● À faire:
[1] Pour chacune des affirmations suivantes sur l'essai de la Kawasaki, répondez par oui ou par non, et justifiez par les mots exacts du texte : (a) L'hélice du compresseur mesure 69 mm de diamètre. (b) Le roadster conserve le monobras des autres modèles H2. (c) La balade dans l'arrière-pays dépasse 200 km.
[2] Citez fidèlement le passage de l'essai de la Kawasaki qui commence par « Visiblement, les ingénieurs » et se poursuit jusqu'à « Vous voilà prévenu! ».

● Texte extrait:
--------

Kawasaki poursuit sur sa lancée dans sa gamme de machines «supercharged». Après la bestiale H2 R, véritable vitrine technologique mais à usage très limité, il y eut la sportive H2 suivie par une déclinaison GT avec le modèle H2 SX. Voici venu le tour de la version roadster, toujours forte de 200ch! Mais sur ce genre de machine, est-ce bien raisonnable?
Techniquement parlant, cette nouvelle Kawa affiche un beau pedigree. Son cadre treillis accueille un quatre cylindres de 998cc équipé, comme le reste de cette famille H2, d’un compresseur entraîné par le vilebrequin. Le but étant bien sûr d’augmenter la puissance mais aussi le couple, surtout dans les moyens régimes.
L’hélice de ce compresseur fait 69mm de diamètre et se voit sculptée directement dans un bloc de métal. Elle est composée de douze pales à la base et de six à la pointe. Pour éviter de vous emmener directement à l’hôpital, Kawasaki n’a pas lésiné sur l’électronique embarquée afin de rendre le bestiau accessible au commun des mortels. Centrale inertielle IMU six axes, contrôle de traction, shifter up and dow, launch et cruise control, ABS actif sur l’angle, accélérateur électronique, embrayage à glissement limité et quatre modes de conduite: Rain, Road, Sport et Rider, ce dernier permettant de faire vos propres choix.
Visiblement, les ingénieurs de la marque se sont lâchés et, avec l’éclairage full LED et la connectivité Smartphone, la dotation se révèle plutôt complète, d’autant qu’un bel écran TFT couleur vient compléter cette liste. Le roadster a cependant perdu le monobras et les jantes en étoiles qu’on retrouve sur les autres modèles H2. Ici, le bras oscillant est dérivé de celui de la sportive ZX-10R. Au niveau de l’esthétique, chacun appréciera la ligne de la machine selon ses goûts mais à coup sûr, le style «Sugomi» adopté par Kawasaki ne laissera pas indifférent. En langage japonais, ce mot fait référence à un prédateur prêt à frapper. Vous voilà prévenu!
Circuit d’écolage
Nous sommes dans le Nevada et notre essai sera divisé en trois parties. Sur le speedway de Las Vegas, nous aurons droit à plusieurs sessions sur un petit circuit tracé à l’intérieur de ce vaste complexe. Ensuite viendra le temps fort de ce test: nous emprunterons l’anneau de vitesse réservé d’ordinaire à la série automobile Nascar. Nous aurons ensuite l'opportunité d’essayer cette nouvelle Kawa dans l’arrière-pays pour un petit ride d’un peu moins de 200km à travers les réserves naturelles de la Fire Valley.

--------

Enregistrements d'un jeu de données
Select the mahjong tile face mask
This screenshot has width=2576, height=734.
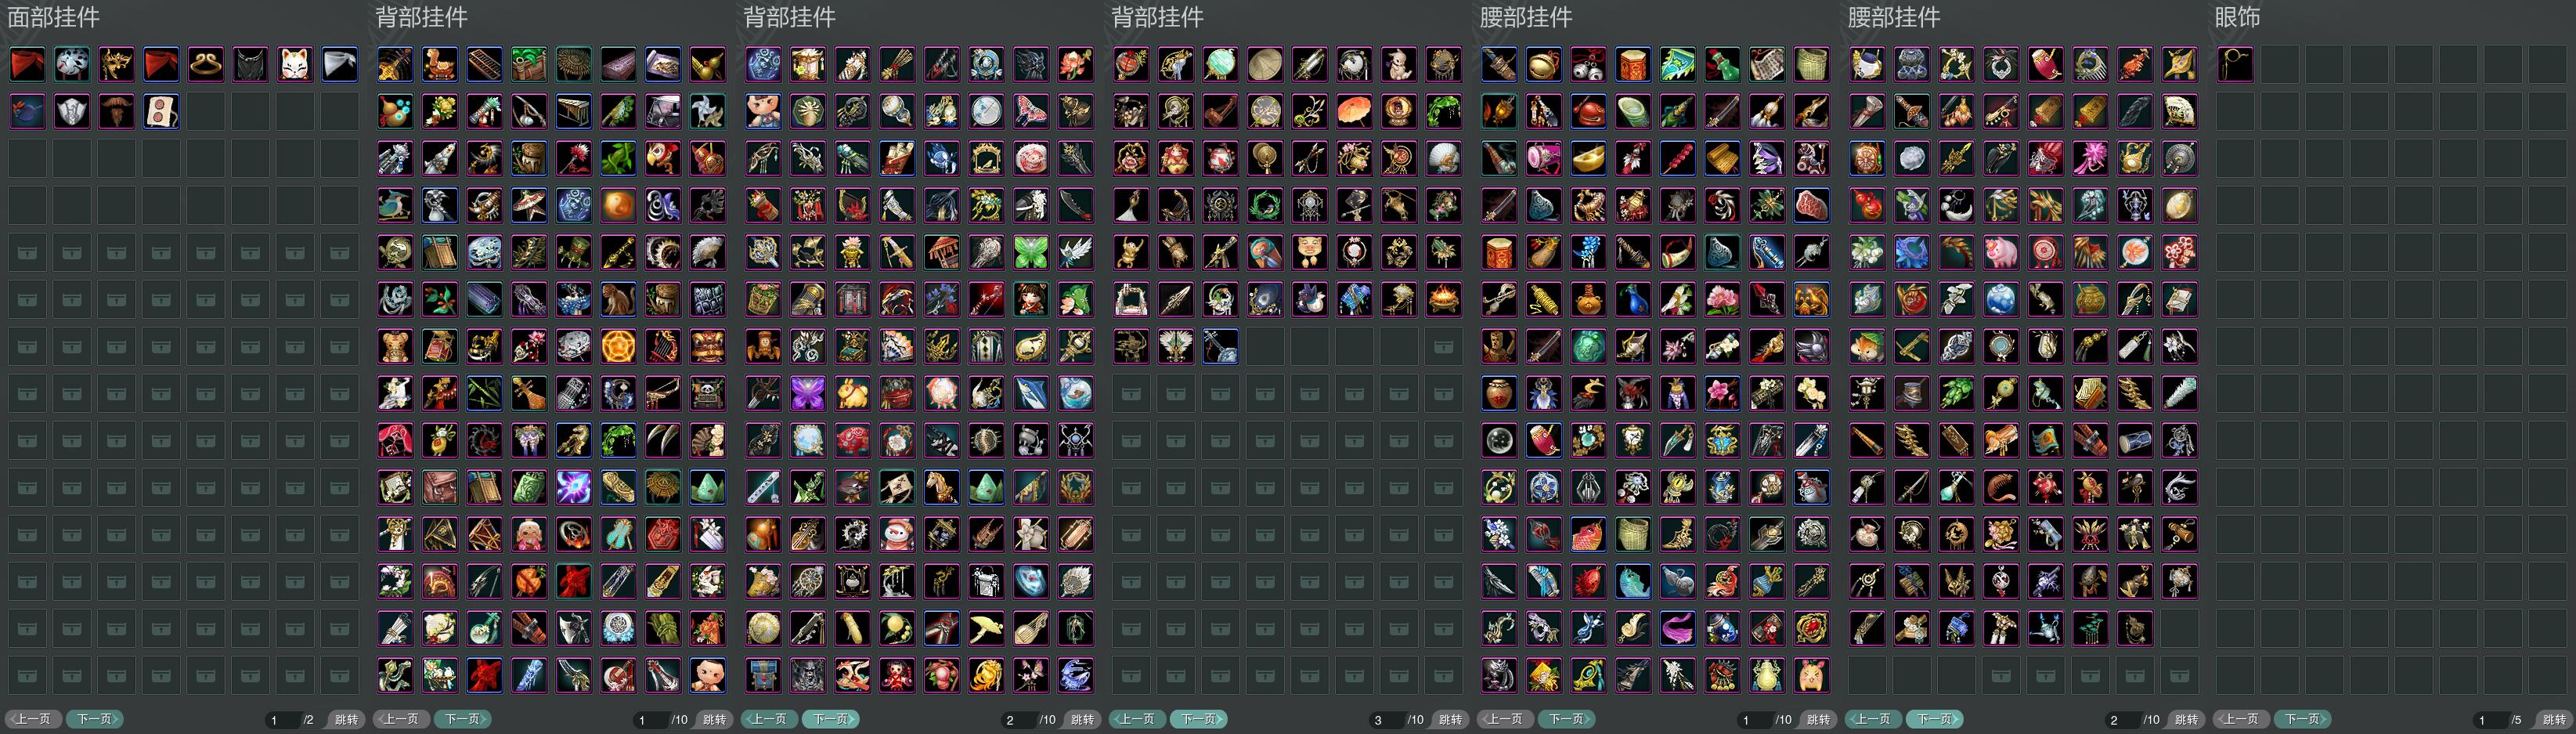click(x=161, y=111)
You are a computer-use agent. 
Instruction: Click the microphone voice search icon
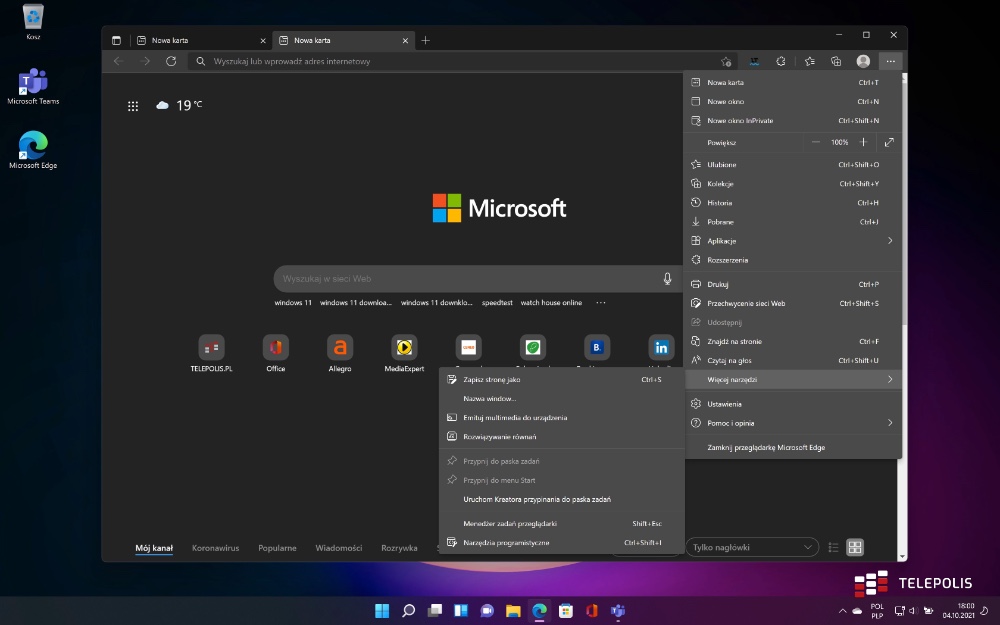(x=667, y=279)
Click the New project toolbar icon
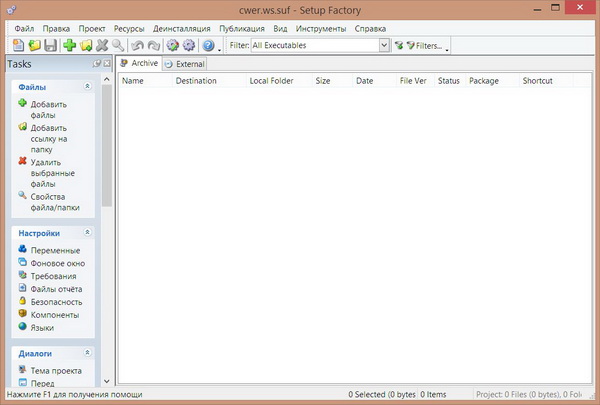 (18, 46)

--------

● Réponses:
[1]
(a) Oui : « L’hélice de ce compresseur fait 69mm de diamètre ».
(b) Non : « Le roadster a cependant perdu le monobras et les jantes en étoiles qu’on retrouve sur les autres modèles H2 ».
(c) Non : « un petit ride d’un peu moins de 200km ».

[2]
Visiblement, les ingénieurs de la marque se sont lâchés et, avec l’éclairage full LED et la connectivité Smartphone, la dotation se révèle plutôt complète, d’autant qu’un bel écran TFT couleur vient compléter cette liste. Le roadster a cependant perdu le monobras et les jantes en étoiles qu’on retrouve sur les autres modèles H2. Ici, le bras oscillant est dérivé de celui de la sportive ZX-10R. Au niveau de l’esthétique, chacun appréciera la ligne de la machine selon ses goûts mais à coup sûr, le style «Sugomi» adopté par Kawasaki ne laissera pas indifférent. En langage japonais, ce mot fait référence à un prédateur prêt à frapper. Vous voilà prévenu!